Now, I’m not selling some idea that God always leads us to bigger and better and more. (Name one person in the Bible who had that experience!) God often says no. His people often experience disappointment and loss and pain. But faith leads them to trust Him anyway.
Are you facing a brick wall today? Maybe you’ve learned that your child has a rare auto-immune disease, or you were outbid on the house of your dreams. Maybe your husband has crumpled your hopes for your marriage, or the infertility doctor delivered more bad news. Perhaps HR let you know that the position went to another candidate, or your church has decided to close its doors.
So, what will you do next? You could rent a bulldozer and angrily plow through that brick wall. You could sit down in front of that wall and quit. Or you could submit to God. Continue to give Him all your best ideas, your inspiration, and dreams. Tell Him all the great things you’d like to do to lift His name high. And then let Him decide.
God is the great Editor.

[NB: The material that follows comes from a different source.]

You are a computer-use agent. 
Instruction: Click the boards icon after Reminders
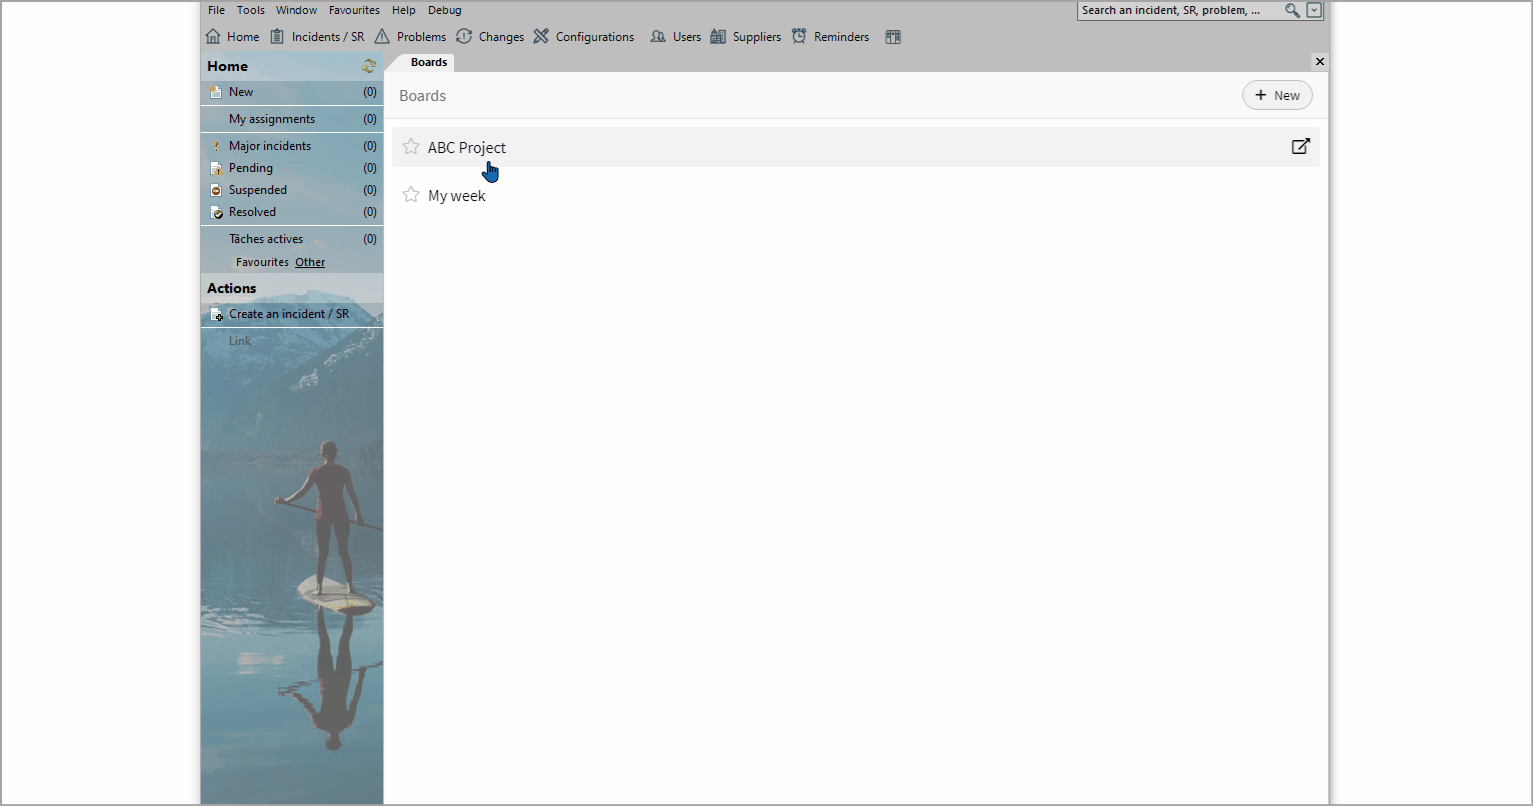point(893,37)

And my life is just one of millions of plot lines He’s twisting together to create a story more rich and fulfilling and good than anything I would ever come up with for myself. I wouldn’t want to miss it!
So yes, I submit.
Love this Shannon. It’s Beautiful Surrender & a timely reminder to me that a brick wall doesn’t always mean no, it can mean not right now, or not this way. And when we are troubled. Instead of asking God “why or why not?” We can instead ask WHAT? “what do you want me to learn from this God” “what role do you want me to play in this struggle?” This simple task removes my mind from defense mode and “what is being done to me” and instead puts it on “what can i do? How can I help Love your writings Shannon!
I love what YOU wrote, too, Sarah! Especially:
Instead of “why?” ask “what?” That’s beautiful faith, right there.